The P&J team set a mission goal to have the inspection of debris finished within one week of the completion of the removal operation at Ground Zero. It was normally taking about two days of disposal for each day of collection but, beginning November 8th, Staten Island stayed on parity with the removal at Ground Zero. It was a phenomenal chore to get the operation at Staten Island caught up by the eighth of November, but in doing so we had won the trust of NYPD and other agencies at the site. We had taken something that was in disarray and now had it running like a finely tuned machine, all with just a management team on-site, using none of our own equipment or workforce Agencies came from all over the world to view the operation, and they were blown away by the highly-mechanized and orderly process. One-hundred percent of what was brought in one day was processed the next day.


Completion

The last debris was processed on July 26, 2002, day 321 of the project. At the close of the Staten Island Landfill mission:

• 1,462,000 tons of debris had been received and processed

• 35,000 tons of steel had been removed (165,000 tons were removed directly at Ground Zero)

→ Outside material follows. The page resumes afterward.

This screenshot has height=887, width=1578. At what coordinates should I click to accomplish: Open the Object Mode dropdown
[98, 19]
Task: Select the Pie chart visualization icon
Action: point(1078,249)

• 806,000 tons of debris had been screened, an average of 75 tons per hour

• 14,968 workers had been through the PPE process

• 43,600 people (39,795 NYPD, 6,212 non-NYPD) had been through the Site Specific Indoctrination

• Over 1.7 million man hours had been worked

• Over 55,000 discrete pieces of evidence had been recovered

• 4,257 body parts had been recovered

• 209 victims had been positively identified

When P&J took over the operation the Landfill was processing about 1,750 tons of debris a day; at the peak of operations in mid-October we had increased that number ten-fold to 17,000 tons a day. Over the duration of the project the average amount of debris processed was 4,900 tons per day. Another achievement, true to the directive to “donate no more souls to the terrorists”, was that only one lost-time accident occurred during the entire mission at Staten Island. A table used by the EPA blew over onto a policeman’s foot during a strong gust of wind, breaking his ankle.

The P&J team worked alongside the other agencies and contractors at the Staten Island Landfill operation that ran 7 days a week, 24 hours a day, for 10 months. The end result of this effort was a truly successful project. In a letter following the completion of the operation NYPD Inspector James Luongo wrote, “When you first came here (to the Landfill) I was apprehensive about intrusting a private contractor with a project of this magnitude and importance. P&J exhibited an extremely high level of ethics, professionalism, and patriotism… I cannot express my gratitude for all that P&J has done for the people of New York and the New York City Police Department. You will always be considered ‘one of the boys on the hill’ ”.

Following this project, we earned an Outstanding Performance Evaluation from the Corps of Engineers and nomination for Civil Works Contractor of the Year as well as awards of recognition from the FBI, the NYPD, and the Detective Bureau of the NYPD.